Consumo de café sobe 2,44% no primeiro quadrimestre deste ano
Consumo cresce em 2026 depois da disparada nos preços em 2025; setor aposta em nova redução no valor do produto nos próximos meses
Foto: Agência Brasil O café voltou a ganhar espaço na rotina dos brasileiros em 2026. Depois de um período marcado por preços elevados e queda no consumo, a bebida registrou recuperação nas vendas nos primeiros meses deste ano, impulsionada pela redução no valor cobrado nos supermercados e pela expectativa de uma safra histórica no país.
Dados divulgados pela Associação Brasileira da Indústria de Café (Abic) mostram que o consumo cresceu 2,44% entre janeiro e abril deste ano, na comparação com o mesmo período de 2025. Ao todo, foram consumidas cerca de 4,9 milhões de sacas de 60 quilos.
A recuperação começou a ganhar força em março, quando o crescimento do consumo chegou a mais de 10% em relação ao mesmo mês do ano passado. Em abril, a alta continuou, embora em ritmo mais moderado.
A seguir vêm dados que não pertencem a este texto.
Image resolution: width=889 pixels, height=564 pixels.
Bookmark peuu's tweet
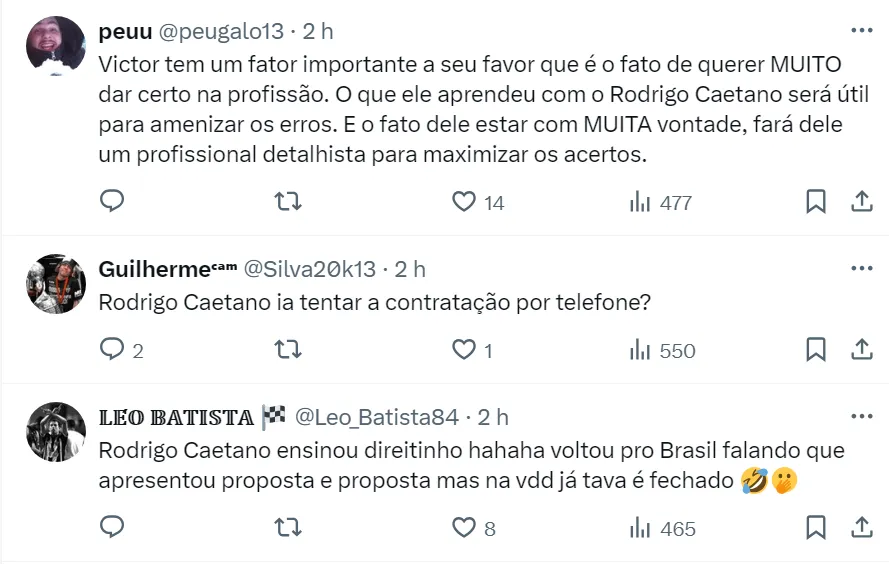(816, 202)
O movimento acontece após um 2025 difícil para consumidores e para o setor. Com problemas climáticos, pressão internacional sobre commodities e aumento nos custos de produção, o preço do café disparou no país e provocou retração nas compras.
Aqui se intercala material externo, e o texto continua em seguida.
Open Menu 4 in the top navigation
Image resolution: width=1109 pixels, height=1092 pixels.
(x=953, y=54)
Agora, o cenário começou a mudar. Com maior oferta da matéria-prima em 2026, os preços passaram a cair nas prateleiras. O café tradicional ficou cerca de 15% mais barato em abril deste ano na comparação com abril de 2025, com o quilo custando, em média, R$ 55,34.
Segundo representantes da Abic, a tendência é que a situação continue melhorando nos próximos meses, principalmente se a previsão de safra recorde se confirmar.
A Companhia Nacional de Abastecimento (Conab) estima que o Brasil deve produzir cerca de 66,7 milhões de sacas de café em 2026, crescimento de 18% em relação ao ano passado. Se o número se confirmar, será a maior safra já registrada no país.
A expectativa do setor é que o aumento da produção ajude a estabilizar os preços e impulsione ainda mais o consumo ao longo do ano.
Mesmo com a queda no café tradicional, algumas categorias continuam mais caras. Cafés especiais, descafeinados e café solúvel ainda registraram aumento de preços neste ano.